*Available records:*
+--
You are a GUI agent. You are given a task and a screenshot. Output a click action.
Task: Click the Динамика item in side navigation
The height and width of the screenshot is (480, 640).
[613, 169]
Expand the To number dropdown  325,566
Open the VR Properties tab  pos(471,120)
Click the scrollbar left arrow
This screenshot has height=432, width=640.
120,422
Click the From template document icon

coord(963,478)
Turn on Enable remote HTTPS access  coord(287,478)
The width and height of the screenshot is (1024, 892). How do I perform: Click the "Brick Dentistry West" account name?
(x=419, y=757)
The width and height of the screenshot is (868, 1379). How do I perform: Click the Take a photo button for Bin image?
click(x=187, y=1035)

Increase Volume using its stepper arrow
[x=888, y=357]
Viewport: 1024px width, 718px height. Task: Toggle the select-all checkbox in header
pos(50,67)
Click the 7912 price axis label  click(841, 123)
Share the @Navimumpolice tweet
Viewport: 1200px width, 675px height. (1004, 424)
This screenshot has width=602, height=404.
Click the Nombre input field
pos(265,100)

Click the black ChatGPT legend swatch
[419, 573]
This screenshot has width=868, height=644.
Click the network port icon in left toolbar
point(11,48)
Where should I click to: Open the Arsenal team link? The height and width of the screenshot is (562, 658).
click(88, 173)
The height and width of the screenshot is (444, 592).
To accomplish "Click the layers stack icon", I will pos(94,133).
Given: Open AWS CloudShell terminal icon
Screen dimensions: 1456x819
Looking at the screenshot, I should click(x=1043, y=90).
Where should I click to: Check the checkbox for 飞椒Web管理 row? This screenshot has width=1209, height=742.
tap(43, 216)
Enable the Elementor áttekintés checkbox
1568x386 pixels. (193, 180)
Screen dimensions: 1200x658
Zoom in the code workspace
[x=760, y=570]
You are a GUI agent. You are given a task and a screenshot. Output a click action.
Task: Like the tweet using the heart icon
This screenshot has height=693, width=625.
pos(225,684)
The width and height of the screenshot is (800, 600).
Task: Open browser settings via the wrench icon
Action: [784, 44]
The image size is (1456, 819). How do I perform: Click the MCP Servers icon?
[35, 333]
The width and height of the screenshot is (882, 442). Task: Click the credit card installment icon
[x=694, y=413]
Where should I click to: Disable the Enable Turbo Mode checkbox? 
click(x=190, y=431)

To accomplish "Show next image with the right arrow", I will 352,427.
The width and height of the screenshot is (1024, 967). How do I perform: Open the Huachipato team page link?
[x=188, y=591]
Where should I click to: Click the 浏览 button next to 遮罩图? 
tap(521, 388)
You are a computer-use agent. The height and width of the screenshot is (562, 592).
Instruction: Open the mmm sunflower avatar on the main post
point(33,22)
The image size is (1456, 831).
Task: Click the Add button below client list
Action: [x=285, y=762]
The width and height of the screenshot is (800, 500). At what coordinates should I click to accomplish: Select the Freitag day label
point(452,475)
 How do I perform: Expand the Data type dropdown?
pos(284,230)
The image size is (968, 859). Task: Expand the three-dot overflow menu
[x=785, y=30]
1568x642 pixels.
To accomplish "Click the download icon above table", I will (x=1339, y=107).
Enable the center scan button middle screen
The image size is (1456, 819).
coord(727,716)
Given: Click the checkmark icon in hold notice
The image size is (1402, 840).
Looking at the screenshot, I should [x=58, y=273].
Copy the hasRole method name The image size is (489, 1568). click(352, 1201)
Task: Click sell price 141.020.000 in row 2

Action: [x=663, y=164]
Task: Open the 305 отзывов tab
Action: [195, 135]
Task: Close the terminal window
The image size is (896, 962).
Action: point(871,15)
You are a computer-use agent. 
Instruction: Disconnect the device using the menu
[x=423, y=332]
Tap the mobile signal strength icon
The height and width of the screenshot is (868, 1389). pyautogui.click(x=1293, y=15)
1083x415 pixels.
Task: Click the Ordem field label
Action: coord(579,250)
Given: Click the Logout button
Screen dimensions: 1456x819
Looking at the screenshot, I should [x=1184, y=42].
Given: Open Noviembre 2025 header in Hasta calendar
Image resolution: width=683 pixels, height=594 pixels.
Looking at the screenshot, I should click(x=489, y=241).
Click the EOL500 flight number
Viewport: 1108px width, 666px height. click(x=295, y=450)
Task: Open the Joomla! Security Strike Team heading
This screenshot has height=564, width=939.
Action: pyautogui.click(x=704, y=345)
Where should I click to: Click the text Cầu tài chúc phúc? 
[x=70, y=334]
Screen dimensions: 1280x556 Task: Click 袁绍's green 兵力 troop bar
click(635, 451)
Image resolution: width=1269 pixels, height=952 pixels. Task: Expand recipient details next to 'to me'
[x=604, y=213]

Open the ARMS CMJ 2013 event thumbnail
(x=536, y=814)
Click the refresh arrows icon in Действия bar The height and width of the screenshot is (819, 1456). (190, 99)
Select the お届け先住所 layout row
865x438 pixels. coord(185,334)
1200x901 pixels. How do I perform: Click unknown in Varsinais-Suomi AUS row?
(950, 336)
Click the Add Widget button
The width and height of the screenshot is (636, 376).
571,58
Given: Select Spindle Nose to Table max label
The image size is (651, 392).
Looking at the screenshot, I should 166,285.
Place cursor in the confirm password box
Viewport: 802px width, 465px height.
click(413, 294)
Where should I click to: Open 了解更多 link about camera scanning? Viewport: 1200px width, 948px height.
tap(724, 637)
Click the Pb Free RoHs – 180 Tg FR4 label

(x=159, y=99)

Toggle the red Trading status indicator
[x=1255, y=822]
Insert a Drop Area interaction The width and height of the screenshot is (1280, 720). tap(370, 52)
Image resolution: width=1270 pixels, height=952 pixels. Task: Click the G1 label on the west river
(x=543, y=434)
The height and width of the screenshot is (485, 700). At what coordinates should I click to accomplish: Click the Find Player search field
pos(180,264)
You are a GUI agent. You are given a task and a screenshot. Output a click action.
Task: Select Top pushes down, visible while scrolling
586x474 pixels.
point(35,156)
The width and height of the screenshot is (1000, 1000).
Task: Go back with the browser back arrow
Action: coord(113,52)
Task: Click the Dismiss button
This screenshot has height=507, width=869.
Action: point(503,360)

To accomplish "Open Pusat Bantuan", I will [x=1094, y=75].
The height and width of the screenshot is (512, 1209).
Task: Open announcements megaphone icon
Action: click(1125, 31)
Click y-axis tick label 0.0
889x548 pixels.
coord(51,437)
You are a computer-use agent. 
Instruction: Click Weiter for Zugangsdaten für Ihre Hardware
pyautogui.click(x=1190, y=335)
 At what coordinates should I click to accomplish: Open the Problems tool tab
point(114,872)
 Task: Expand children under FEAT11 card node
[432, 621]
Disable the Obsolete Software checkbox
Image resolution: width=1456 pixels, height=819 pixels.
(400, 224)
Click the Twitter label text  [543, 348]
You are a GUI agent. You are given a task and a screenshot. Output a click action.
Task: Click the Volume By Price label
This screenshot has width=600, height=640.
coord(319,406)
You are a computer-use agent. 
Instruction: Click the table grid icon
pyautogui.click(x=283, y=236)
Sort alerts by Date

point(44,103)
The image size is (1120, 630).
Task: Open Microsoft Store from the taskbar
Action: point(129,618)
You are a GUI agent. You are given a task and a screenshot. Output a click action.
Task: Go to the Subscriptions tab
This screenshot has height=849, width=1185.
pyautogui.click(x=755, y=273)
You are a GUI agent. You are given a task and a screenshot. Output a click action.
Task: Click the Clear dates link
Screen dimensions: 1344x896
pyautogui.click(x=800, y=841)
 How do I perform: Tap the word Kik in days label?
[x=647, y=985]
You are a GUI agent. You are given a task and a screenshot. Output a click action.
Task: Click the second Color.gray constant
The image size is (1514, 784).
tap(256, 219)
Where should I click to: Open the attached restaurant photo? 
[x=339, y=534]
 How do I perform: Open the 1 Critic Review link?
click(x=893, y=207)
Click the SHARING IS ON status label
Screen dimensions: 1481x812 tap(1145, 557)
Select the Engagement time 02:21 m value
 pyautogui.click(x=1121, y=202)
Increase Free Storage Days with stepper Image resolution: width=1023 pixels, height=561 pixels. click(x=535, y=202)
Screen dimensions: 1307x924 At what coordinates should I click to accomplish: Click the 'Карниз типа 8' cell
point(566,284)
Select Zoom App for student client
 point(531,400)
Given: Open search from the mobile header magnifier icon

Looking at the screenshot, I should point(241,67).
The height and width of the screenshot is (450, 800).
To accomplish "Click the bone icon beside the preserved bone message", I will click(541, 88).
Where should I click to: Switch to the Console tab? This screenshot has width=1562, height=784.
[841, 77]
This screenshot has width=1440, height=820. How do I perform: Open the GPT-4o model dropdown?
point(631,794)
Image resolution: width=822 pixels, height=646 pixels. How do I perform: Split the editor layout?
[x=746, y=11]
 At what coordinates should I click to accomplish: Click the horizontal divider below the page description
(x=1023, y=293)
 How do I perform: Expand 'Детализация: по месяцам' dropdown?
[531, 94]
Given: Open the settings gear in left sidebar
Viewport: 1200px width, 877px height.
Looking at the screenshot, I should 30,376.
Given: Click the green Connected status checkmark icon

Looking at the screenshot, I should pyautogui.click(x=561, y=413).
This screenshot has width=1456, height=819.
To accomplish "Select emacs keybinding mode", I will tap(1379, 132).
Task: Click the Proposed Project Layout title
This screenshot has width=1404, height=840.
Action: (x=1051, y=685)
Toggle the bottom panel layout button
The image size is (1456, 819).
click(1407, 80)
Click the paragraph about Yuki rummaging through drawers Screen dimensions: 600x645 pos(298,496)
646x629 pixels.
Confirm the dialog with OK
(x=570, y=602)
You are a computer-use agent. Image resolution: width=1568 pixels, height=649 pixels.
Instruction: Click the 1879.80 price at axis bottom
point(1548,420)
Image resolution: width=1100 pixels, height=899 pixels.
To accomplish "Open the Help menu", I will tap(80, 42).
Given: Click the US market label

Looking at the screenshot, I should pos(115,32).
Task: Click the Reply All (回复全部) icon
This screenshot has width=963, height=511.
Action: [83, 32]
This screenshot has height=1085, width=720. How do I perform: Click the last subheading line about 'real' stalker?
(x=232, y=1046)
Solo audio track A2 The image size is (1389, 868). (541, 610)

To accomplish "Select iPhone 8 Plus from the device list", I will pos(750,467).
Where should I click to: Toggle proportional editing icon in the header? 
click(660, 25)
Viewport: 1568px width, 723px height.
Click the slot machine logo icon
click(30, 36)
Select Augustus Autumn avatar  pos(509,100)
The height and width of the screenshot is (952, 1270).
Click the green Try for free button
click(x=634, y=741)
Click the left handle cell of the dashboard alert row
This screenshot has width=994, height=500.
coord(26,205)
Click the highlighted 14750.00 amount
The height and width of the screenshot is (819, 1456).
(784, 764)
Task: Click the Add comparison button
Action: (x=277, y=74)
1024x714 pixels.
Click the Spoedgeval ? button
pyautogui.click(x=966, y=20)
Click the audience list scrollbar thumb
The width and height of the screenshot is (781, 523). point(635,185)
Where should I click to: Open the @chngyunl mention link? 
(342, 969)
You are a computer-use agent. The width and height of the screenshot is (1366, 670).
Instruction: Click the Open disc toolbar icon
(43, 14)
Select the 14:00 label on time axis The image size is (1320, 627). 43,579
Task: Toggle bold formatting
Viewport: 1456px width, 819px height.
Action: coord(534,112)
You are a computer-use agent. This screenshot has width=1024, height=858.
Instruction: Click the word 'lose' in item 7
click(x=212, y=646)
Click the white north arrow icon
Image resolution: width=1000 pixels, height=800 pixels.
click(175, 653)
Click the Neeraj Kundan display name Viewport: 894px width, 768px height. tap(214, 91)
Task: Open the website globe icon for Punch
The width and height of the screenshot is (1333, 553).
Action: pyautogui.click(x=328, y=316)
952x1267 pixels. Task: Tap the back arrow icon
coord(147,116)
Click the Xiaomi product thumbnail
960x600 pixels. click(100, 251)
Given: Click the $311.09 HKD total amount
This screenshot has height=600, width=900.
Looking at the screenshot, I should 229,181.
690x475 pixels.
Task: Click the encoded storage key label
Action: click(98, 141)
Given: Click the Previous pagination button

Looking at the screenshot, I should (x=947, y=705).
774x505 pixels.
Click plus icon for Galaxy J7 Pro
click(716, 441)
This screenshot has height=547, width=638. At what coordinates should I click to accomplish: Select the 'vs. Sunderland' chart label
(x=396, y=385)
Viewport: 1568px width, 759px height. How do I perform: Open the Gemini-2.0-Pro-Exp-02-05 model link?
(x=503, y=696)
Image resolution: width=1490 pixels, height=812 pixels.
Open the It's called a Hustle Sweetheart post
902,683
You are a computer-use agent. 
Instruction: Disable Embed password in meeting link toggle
+--
Return the rows from the line with "Select the お届け先住所 layout row" up to and including the line with "click(413, 294)", reproducing each one without any change.

*The solution:*
Select the お届け先住所 layout row
865x438 pixels. coord(185,334)
1200x901 pixels. How do I perform: Click unknown in Varsinais-Suomi AUS row?
(950, 336)
Click the Add Widget button
The width and height of the screenshot is (636, 376).
571,58
Given: Select Spindle Nose to Table max label
The image size is (651, 392).
Looking at the screenshot, I should 166,285.
Place cursor in the confirm password box
Viewport: 802px width, 465px height.
click(413, 294)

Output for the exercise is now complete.